Kürt antitesi devletleşirken Araplar devletsizleşmekte, Türkiye’de uygulanan bölgesel dış politika, IŞİD dahil pek çok militan örgütün manevra alanının yoğunlaştığı bir zemin yaratmaktadır. IŞİD için Suriye-Irak’a gitmeye gerek yoktur. Örgüt, Güngören’den, Bağcılar’dan, Ankara Hacıbayram’dan militan devşirebilmektedir. Tam da siyasal iktidarın dediği gibi, Ortadoğu ile içli dışlı olunmuştur. Ne var ki, Ortadoğu Türkiye’nin vesayetine girmemiş, AB giriş sürecindeki, Avrupa Konseyi’nin kurucularından biri olan Türkiye “Ortadoğululaşmaya” başlamıştır.
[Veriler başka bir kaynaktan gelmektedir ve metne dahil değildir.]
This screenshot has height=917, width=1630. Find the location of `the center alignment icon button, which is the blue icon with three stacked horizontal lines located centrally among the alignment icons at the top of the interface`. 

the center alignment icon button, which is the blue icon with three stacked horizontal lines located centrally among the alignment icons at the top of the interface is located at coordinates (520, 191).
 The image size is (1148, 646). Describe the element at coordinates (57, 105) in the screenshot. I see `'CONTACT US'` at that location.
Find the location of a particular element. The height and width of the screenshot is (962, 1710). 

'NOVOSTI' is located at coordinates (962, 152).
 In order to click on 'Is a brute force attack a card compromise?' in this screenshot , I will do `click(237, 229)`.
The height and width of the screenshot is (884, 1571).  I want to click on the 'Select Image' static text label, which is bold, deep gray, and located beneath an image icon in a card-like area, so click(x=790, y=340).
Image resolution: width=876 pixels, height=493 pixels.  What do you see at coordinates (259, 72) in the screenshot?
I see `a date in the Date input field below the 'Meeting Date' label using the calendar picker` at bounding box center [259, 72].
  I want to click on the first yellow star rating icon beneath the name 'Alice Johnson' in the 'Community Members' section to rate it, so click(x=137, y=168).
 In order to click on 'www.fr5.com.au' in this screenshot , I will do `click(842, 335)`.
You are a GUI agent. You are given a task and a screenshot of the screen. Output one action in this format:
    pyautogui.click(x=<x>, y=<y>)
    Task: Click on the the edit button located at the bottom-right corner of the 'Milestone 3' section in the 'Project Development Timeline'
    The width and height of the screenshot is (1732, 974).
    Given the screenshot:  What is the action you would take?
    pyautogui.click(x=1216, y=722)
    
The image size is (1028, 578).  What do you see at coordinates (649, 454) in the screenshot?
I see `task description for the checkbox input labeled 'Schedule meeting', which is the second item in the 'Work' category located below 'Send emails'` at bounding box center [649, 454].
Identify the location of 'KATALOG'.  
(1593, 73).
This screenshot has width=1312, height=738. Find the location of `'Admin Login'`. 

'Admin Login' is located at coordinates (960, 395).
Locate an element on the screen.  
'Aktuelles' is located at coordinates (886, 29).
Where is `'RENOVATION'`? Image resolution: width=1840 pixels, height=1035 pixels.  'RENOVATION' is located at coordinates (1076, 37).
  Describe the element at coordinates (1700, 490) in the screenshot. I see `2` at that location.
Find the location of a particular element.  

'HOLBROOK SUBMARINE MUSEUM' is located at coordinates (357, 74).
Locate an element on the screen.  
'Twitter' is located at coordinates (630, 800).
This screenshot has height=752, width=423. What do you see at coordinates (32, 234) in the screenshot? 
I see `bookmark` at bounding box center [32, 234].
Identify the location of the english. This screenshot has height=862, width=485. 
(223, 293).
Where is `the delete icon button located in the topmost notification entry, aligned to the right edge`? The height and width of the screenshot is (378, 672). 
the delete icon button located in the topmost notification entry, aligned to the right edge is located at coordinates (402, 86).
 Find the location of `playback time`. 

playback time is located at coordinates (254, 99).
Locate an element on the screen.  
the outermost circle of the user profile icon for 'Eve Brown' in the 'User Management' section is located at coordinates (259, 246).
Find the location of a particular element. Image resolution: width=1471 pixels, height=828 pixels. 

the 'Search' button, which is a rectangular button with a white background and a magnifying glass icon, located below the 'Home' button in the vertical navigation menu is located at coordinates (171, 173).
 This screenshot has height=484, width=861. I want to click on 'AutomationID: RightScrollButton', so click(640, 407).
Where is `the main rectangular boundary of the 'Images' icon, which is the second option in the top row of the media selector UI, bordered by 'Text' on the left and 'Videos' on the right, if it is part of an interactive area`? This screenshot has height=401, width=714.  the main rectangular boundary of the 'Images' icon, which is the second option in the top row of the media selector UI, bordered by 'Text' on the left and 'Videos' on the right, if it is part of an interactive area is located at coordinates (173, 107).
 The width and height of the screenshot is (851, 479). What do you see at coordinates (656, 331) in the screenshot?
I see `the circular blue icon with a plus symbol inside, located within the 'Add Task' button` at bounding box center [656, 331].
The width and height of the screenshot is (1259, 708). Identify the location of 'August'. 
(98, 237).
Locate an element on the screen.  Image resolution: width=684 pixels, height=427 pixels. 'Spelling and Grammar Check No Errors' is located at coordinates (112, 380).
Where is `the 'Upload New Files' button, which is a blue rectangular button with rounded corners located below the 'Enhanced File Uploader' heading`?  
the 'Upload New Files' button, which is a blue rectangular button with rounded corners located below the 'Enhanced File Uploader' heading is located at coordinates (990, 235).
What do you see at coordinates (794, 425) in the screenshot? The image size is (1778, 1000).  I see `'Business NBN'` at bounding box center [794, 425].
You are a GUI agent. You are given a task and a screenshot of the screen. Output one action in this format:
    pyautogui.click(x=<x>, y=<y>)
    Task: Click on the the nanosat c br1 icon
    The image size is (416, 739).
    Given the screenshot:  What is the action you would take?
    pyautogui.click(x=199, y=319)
Ortadoğu tam da Erdoğan’ın dediği gibi, “iç meselemiz” haline gelmiştir. Elbette “yayılma” parantezinde değil, içeriye doğru infilak zemininde…

Ortadoğu’da “yüz yılın hesabı” görülürken, ne yazık ki kazanan demokrasi ve modern ekonomi değil mezhepsel ve dinsel fanatizm, otorite dışı ve devletsiz bir bölgesel haritadır. ABD’nin stratejik çıkarları gereği Pasifik’e yöneldiği Ortadoğu, kolonyalizmin terkedilmiş bir mezarlığına dönüşmek üzeredir.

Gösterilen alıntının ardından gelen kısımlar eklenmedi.